Lograr la identidad de este clásico norteño no es una tarea librada al azar; responde a un manual de costumbres que se hereda de generación en generación. A diferencia de las recetasque resuelven el las empanadas con carne picada a máquina, el código santiagueño exige el uso del cuchillo para trocear cortes con buena presencia de grasa y sabor, como el roast beef o la tapa de asado. Además, el gran secreto de los cocineros de la región para garantizar una terneza inigualable consiste en un blanqueo previo de la pieza entera de carne antes de llevarla a la tabla de picar.
Para balancear la potencia de los fuegos y el calor del horno, la receta demanda una proporción idéntica de vegetales que aportan un sutil dulzor natural y la humedad necesaria para que el picadillo no se seque. Con una masa artesanal que recupera el uso de la grasa vacuna y un repulgue matemático, esta propuesta rinde para unas 48 unidades, transformándose en la excusa ideal para encender el horno y agasajar a muchos comensales.
Son muchas las variedades de empanadas argentinas.(Canva)
La lista de ingredientes para las empanadas santiagueñas
Para encarar esta producción tradicional en casa, los elementos necesarios se dividen en dos preparaciones básicas:
Para el relleno:
1 kg de carne vacuna (tapa de asado o roast beef)
1 kg de cebolla blanca
1 morrón rojo
1 morrón verde
4 huevos duros
2 dientes de ajo (opcional)
1 hoja de laurel
Condimentos de la región (pimentón dulce, comino, ají molido y sal).
Para la masa casera:
1 kg de harina de trigo
250 g de grasa de vaca (o manteca blanda)
400 cc de salmuera tibia
La típicas empanadas santiagueñas por dentro.(Captura)
La clave de este plato está en la paciencia y en permitir que el relleno descanse para concentrar los jugos de manera óptima:
El sancocho de la carne: Sumergir la pieza entera de carne en una olla con agua hirviendo durante unos minutos para sellar sutilmente y ablandar las fibras. Retirar, dejar templar y, con un cuchillo bien afilado, cortarla en cubos pequeños y uniformes.
El rehogado: En una cacerola con una cucharada de grasa o aceite, dorar la cebolla y los morrones picados finamente junto al ajo y el laurel. Cuando estén tiernos, sumar la carne cortada a cuchillo y sazonar generosamente con comino, pimentón y ají molido. Cocinar solo unos minutos para amalgamar, retirar del fuego y dejar enfriar por completo (hacerlo el día anterior y dejarlo en la heladera es el gran truco para que los jugos se solidifiquen y sea fácil de armar).

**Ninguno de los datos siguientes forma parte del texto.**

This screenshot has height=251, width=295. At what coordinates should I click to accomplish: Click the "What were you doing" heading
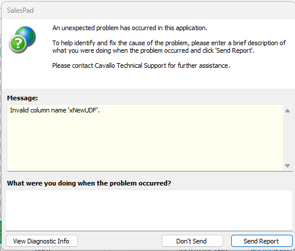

La masa de grasa: Formar una corona con la harina en la mesada, verter en el centro la grasa derretida e incorporar la salmuera tibia de a poco. Trabajar con las manos hasta lograr un bollo liso y elástico. Dejar descansar la masa envuelta, estirar con palote y cortar discos de unos 10 centímetros de diámetro.
El ensamble: Colocar una cucharada generosa de picadillo frío en el centro de cada tapa y espolvorear con el huevo duro picado. Doblar la masa para cerrar.
Cocción: Acomodar en una placa limpia y llevar a horno al máximo hasta que la masa esté cocida y con un dorado firme.